On Tarawa, Makin and Abemama, tiny pin points of coral and sand, Admiral Spruance's Marines and soldiers fought Japs for whom there was no line of retreat. But ahead of the Americans there was a pregnant line of advance--to the Marshalls, to the Japs' great naval-and-air center at Truk.
Patrolling offshore were U.S. battleships, cruisers and destroyers--the greatest fleet ever assembled in the Pacific, Honolulu said--lazily hurling explosives against enemy defense positions and shore installations. The fleet included a tremendous carrier striking force.

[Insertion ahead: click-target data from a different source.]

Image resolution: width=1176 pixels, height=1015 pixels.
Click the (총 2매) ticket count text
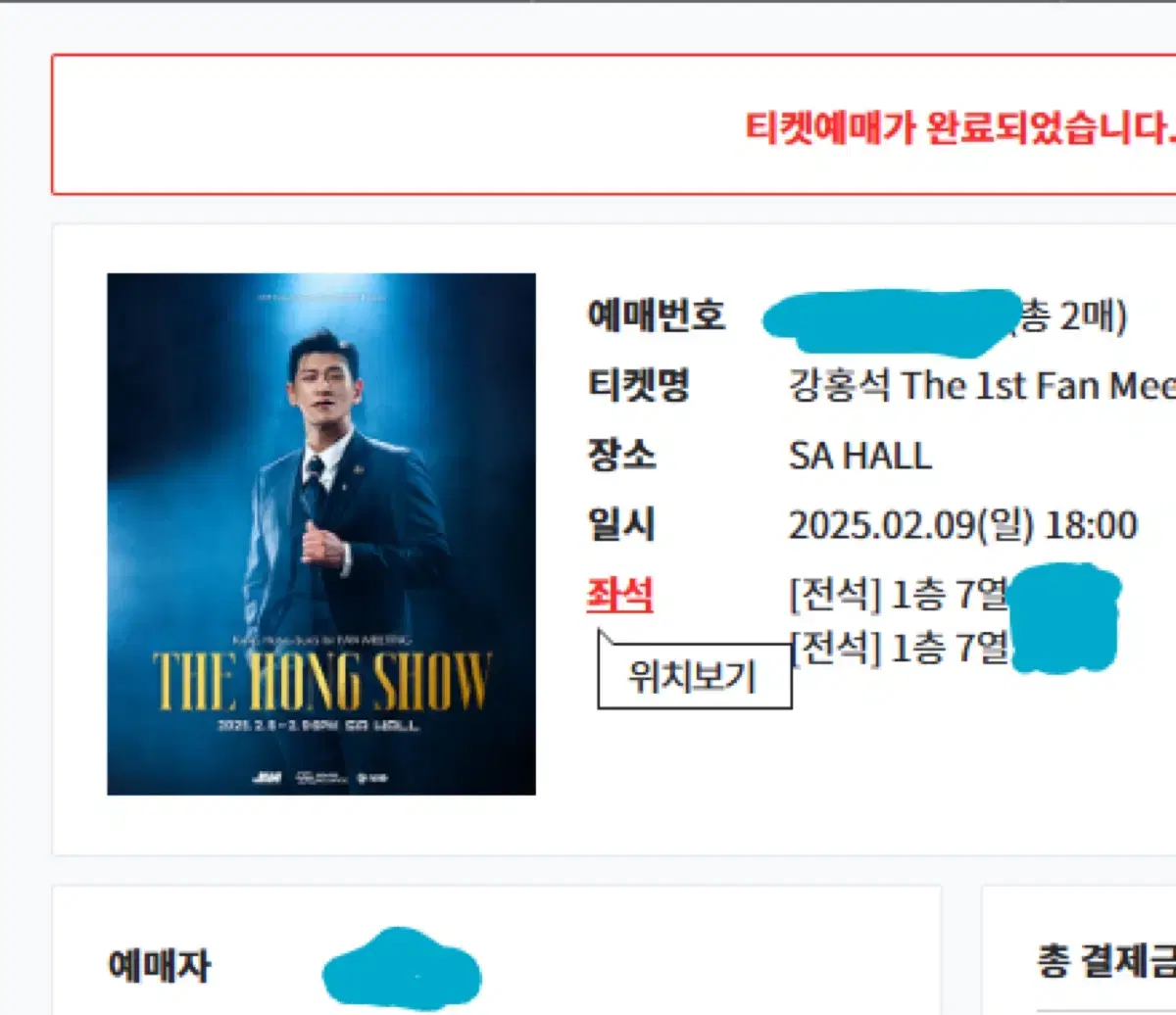point(1069,315)
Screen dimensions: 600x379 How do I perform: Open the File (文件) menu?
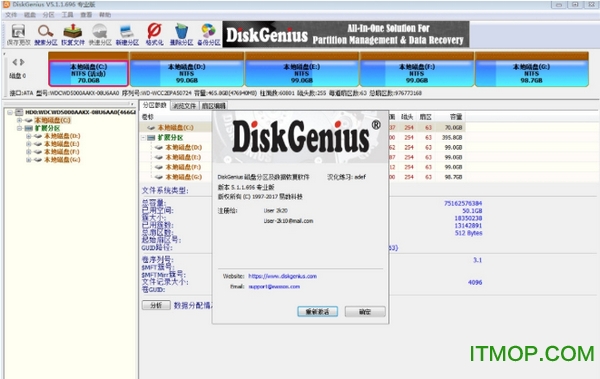pos(11,15)
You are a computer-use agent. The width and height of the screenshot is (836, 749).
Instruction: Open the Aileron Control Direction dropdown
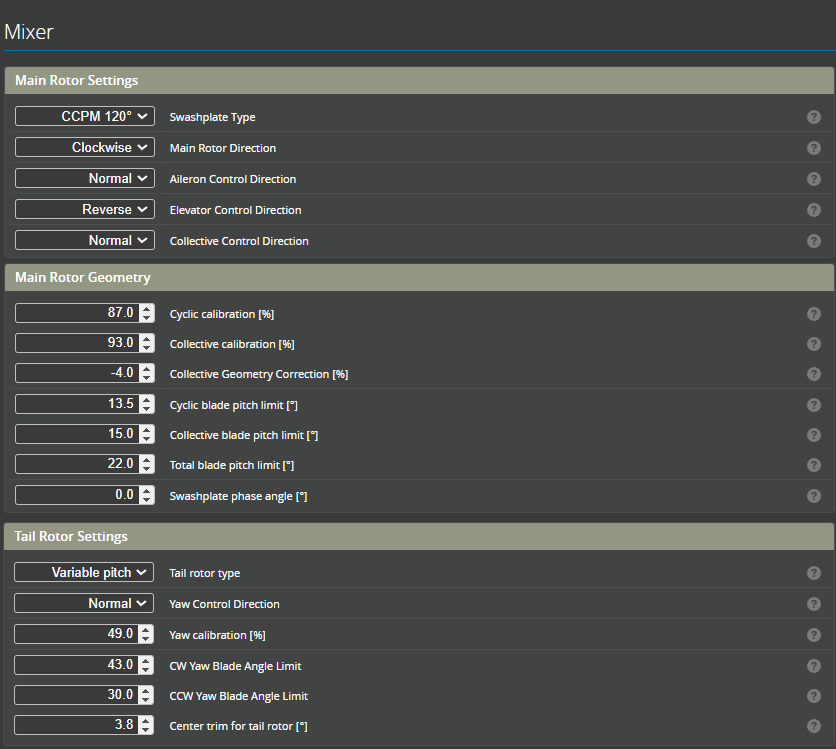point(85,178)

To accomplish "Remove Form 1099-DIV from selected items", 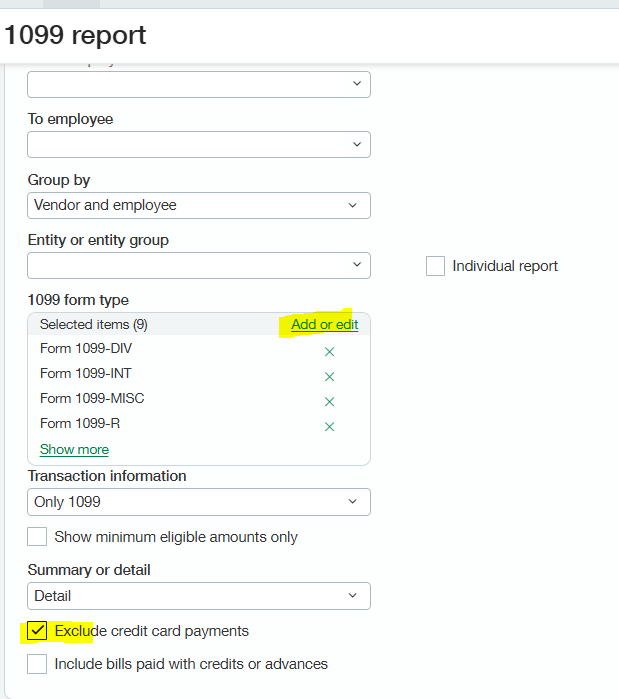I will (x=329, y=352).
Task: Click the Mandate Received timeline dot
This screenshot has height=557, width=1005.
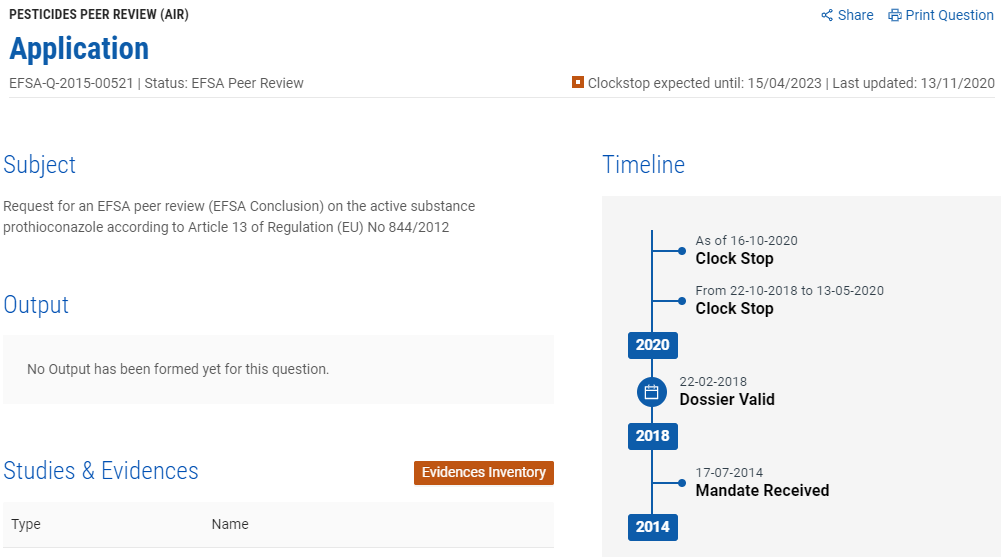Action: click(682, 483)
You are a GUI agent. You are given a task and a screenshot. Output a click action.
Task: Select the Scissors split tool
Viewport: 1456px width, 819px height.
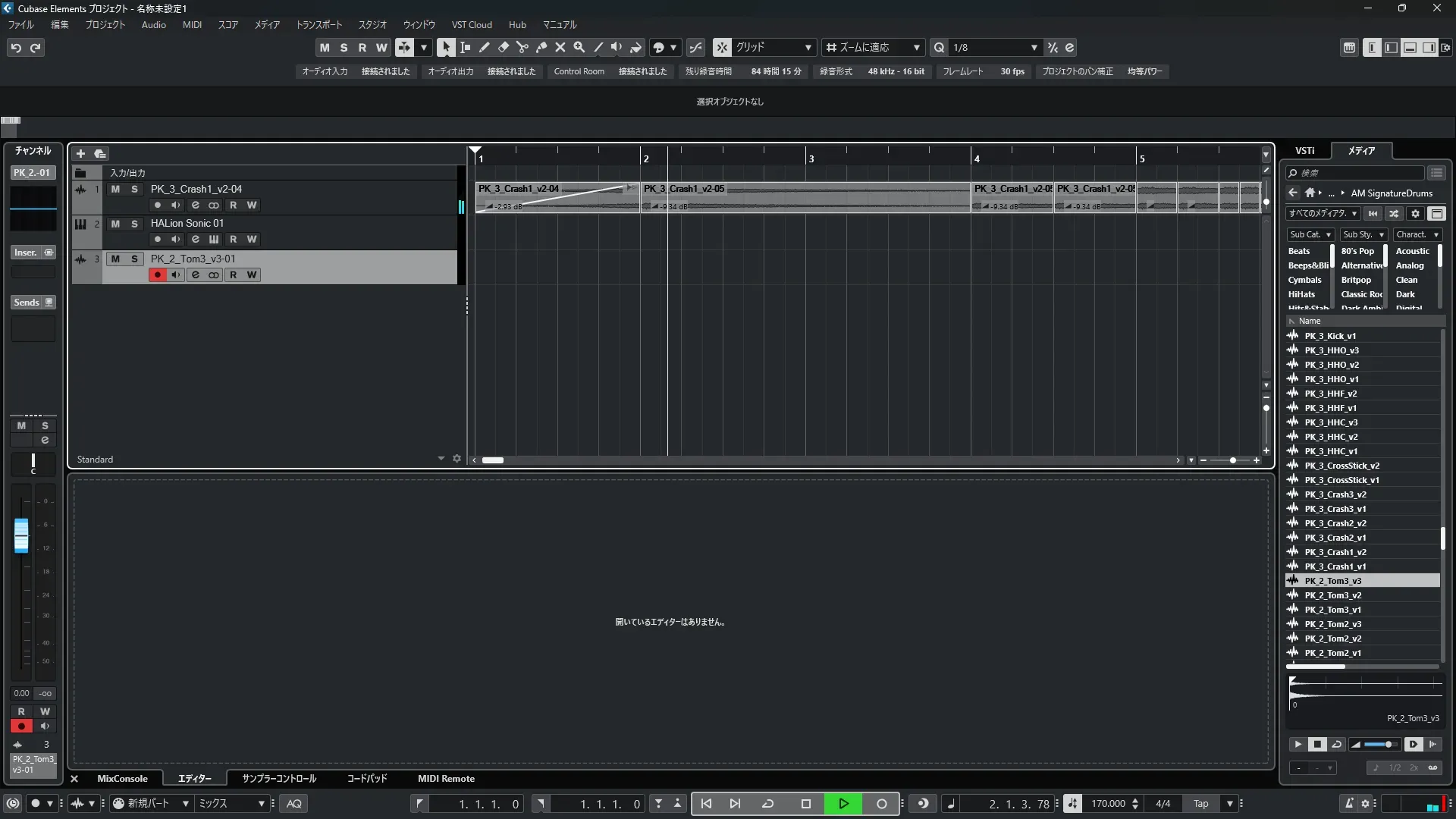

The Islands. Makin is a group of four main islets and several smaller ones, surrounding an eleven-mile-wide lagoon. Marine raiders landed in August 1942, killed every Jap (348) in sight, left after two days. Last week the invaders were there hoping to stay; the Navy said that resistance was only moderate.
At Tarawa, the Japs were formidably dug in on nine large islets which form the backbone of the 22-mile-long atoll. Twenty-four hours after the initial landing, battle-hardened Marine veterans of the Pacific Fleet and green but tough Army units, under the remote command of Lieut. General Robert C. Richardson Jr., were still fighting desperate Japs.
Abemama, a number of small islands around a lagoon, could be developed into an emergency fighter airdrome. Reports from Honolulu suggested that fighting on the 12-by-5-mile atoll, 80 miles southeast of Tarawa, was light.
The Preparation. The landings had been well prepared. For seven straight days, land-based Liberators operating from new, secret bases (possibly Funafuti in the Ellice Islands, which the Japanese bombed Nov. 17, or from Nanumea, which the Marines occupied Sept. 4) had pounded atolls in the Gilbert and Marshall groups. Carrier-based planes later joined the assault against Tarawa, Mili and Maloelap.
Bombers and torpedo bombers from a U.S. carrier force unloaded 90 tons of explosives on Nauru, 500 miles west of the Gilberts. And on Saturday, when the landing forces struck, Army Liberators again attacked objectives in the Marshalls. Purpose: to ground or knock out the Jap air force before the invasion fleet arrived.